§ **About this exercise**
Pull every line holding the string "grid" from the records below.

--- Input data ---

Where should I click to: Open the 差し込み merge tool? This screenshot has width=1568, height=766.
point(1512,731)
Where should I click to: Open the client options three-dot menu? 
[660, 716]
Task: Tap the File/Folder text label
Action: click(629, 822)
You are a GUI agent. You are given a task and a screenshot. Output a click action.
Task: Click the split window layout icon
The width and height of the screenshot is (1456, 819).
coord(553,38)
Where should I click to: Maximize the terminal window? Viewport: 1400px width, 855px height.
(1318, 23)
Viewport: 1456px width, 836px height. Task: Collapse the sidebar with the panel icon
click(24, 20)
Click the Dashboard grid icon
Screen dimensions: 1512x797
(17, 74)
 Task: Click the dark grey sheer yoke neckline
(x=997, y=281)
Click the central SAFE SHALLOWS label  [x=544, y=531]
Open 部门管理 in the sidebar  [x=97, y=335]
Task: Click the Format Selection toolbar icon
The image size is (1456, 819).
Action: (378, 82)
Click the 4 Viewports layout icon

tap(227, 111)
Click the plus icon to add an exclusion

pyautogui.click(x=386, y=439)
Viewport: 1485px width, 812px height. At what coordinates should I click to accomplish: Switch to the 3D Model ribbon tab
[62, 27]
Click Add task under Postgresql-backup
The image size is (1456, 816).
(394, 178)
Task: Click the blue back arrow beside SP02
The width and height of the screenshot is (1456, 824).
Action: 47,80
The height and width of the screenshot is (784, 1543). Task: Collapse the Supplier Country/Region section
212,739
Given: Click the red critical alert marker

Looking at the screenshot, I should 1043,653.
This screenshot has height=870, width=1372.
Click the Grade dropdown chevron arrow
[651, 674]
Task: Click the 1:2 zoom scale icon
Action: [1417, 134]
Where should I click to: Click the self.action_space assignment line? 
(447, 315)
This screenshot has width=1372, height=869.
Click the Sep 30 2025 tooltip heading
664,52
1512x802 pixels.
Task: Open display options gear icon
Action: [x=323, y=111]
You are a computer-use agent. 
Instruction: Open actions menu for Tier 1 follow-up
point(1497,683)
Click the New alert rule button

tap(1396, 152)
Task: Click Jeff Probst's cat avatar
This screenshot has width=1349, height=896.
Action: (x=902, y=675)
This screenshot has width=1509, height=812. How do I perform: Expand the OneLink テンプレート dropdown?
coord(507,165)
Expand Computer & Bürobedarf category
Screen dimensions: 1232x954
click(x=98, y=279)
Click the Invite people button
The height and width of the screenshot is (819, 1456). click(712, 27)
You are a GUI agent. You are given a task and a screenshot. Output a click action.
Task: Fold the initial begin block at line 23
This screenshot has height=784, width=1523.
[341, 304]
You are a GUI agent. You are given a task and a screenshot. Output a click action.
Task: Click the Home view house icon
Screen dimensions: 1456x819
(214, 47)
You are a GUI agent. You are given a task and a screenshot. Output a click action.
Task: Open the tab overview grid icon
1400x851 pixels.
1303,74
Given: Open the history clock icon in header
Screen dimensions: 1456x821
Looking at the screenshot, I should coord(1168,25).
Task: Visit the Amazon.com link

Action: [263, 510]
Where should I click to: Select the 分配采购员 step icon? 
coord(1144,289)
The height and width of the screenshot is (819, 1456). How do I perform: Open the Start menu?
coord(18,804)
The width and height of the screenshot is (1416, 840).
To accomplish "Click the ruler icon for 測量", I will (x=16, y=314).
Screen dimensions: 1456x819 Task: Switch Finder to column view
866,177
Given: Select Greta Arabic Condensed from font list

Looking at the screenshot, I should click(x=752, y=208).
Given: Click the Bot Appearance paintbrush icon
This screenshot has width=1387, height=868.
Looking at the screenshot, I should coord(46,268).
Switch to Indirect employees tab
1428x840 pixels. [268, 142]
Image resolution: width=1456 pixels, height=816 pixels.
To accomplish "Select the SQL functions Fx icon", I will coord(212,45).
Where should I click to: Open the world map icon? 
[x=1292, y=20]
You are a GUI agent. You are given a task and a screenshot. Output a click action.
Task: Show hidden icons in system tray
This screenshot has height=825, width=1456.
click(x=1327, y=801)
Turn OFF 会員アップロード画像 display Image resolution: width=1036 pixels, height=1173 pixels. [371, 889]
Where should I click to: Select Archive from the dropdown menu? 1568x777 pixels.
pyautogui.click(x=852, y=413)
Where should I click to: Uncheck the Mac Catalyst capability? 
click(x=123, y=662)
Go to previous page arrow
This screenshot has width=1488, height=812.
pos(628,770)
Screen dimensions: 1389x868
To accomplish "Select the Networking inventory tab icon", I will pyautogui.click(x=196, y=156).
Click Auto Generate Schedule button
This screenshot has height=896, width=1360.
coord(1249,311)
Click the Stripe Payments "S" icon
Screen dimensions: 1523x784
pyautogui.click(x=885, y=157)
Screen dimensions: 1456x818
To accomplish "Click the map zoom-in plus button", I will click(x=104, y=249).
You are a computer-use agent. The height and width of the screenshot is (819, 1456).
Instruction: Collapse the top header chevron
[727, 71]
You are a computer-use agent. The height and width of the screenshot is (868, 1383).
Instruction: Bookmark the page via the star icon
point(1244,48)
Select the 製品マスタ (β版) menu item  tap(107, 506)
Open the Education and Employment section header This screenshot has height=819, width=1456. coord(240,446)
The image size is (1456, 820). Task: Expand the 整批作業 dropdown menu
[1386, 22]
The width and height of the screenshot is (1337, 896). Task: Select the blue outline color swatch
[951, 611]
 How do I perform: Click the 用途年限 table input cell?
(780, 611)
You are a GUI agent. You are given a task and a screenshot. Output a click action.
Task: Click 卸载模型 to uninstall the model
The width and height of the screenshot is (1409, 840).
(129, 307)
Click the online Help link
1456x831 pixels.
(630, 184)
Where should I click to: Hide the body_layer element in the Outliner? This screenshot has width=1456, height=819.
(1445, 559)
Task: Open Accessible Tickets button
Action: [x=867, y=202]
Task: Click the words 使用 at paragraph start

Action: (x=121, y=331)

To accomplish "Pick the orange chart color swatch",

---

§ **Solution for this task**
Click the Dashboard grid icon
Task: Open the tab overview grid icon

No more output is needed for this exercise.